Scientists from the Foundation for Applied Molecular Evolution (FfAME) and the Westheimer Institute for Science and Technology in Gainesville Florida have announced previously that they have taken the next steps towards a synthetic biology.
Presenting their work at the annual meeting of the American Association for the Advancement of Science in Chicago, Dr. Steven Benner described the first example of artificial genetic system was capable of supporting Darwinian evolution.
The presentation occurred at a session covering "Weird Life", which refers to life different from what we might know already on Earth. The symposium marked the 200th anniversary of the birth of Charles Darwin.
Natural DNA (deoxyribonucleic acid) is the molecule that supports life on Earth. That molecule is built from four building blocks, or "nucleotides". These nucleotides are represented by four letters, A, T, G, and C, where the sequence of those letters in a gene determines what that gene means. When we inherit that information from our parents, DNA is copied according to simple rule (A pairs with T in the double helix, while G pairs with C).
"Darwinian evolution occurs only because natural copies of DNA are imperfect, and because those imperfections themselves can be copied," explained Dr. Benner. "Sometimes the mutations arising from imperfect copying make the child less fit to survive. Sometimes, however, those mutations make the child more fit to survive, especially when the environment is changing. In this case, natural processes select the mutation, and the species as a whole can improve itself to meet new challenges to its survival."
For twenty years now it has been possible to get DNA to evolve in a test tube, Dr. Benner explained. A process known as the "polymerase chain reaction" (of PCR) allows DNA to make copies of itself, and then to have the copies copied, and then to have the copies of the copies copied, and so on. The copying in a PCR is imperfect, and the mistakes cause mutations that themselves can be copied. Therefore, DNA can evolve in a test tube.

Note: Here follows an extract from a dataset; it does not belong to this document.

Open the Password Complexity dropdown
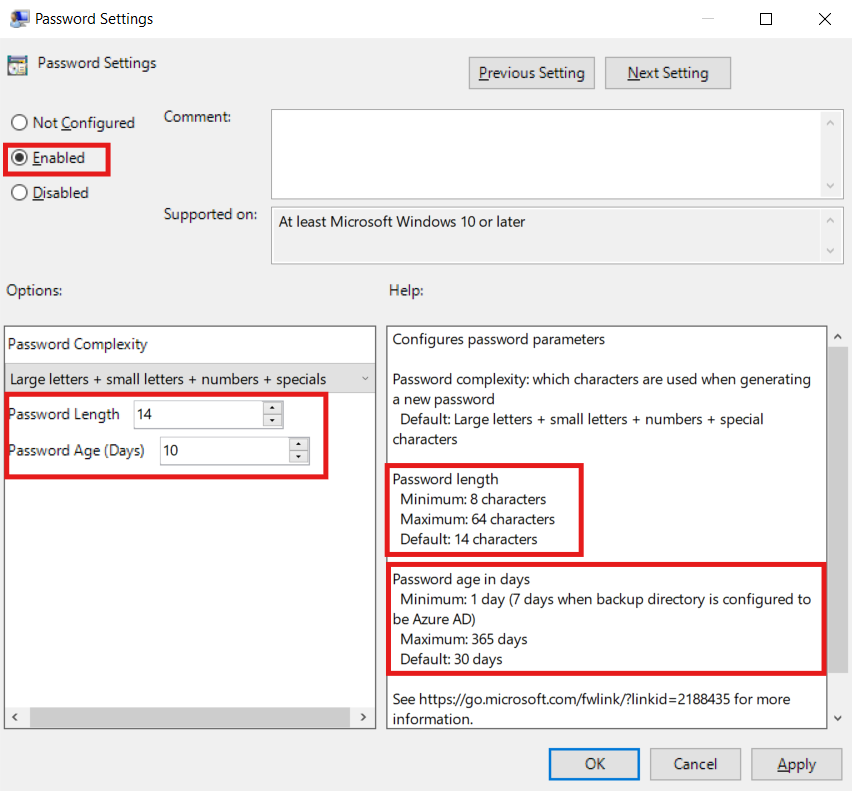 pos(190,379)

The advance reported by FfAME scientists in Chicago involves the application of PCR technology to an artificial synthetic genetic system. The synthetic genetic system was built from six different nucleotides, two more genetic letters than are found in natural DNA. While artificial genetic systems have been described by these scientists previously, the new results showed for the first time that PCR can be done with an indefinite number of unnatural synthetic nucleotides, various mutation processes can occur in the PCR at a low, but significant rate, the artificial genetic alphabet could support replications over dozens of copying cycles, and the reasons for mutations interconverting standard and synthetic nucleotides are understood.
"Scientists are excited about incremental advances," said Dr. Benner. "While genetic alphabets have been examined in the past as binding molecules, and single artificial nucleotides have been incorporated into synthetic genetic systems that have been copied, this is the first time where multiple artificial nucleotides have been so incorporated, where repeated copying with mutation does not lose the artificial nucleotides, and where we understand how we get the mutations that we observe."
Dr. Benner cautioned that this does not mean that synthetic life had been created. Referring to his upcoming book entitled Life, the Universe and the Scientific Method, Dr. Benner listed alternative theories of life, including cell theory, gene theory, and evolutionary theory that underlie the thinking of current biologists about what makes life.
In addition to these, the use of carbon compounds in water, the ability to metabolize those compounds, and the ability to be self sustaining are also considered important or essential to life by many in the biological community.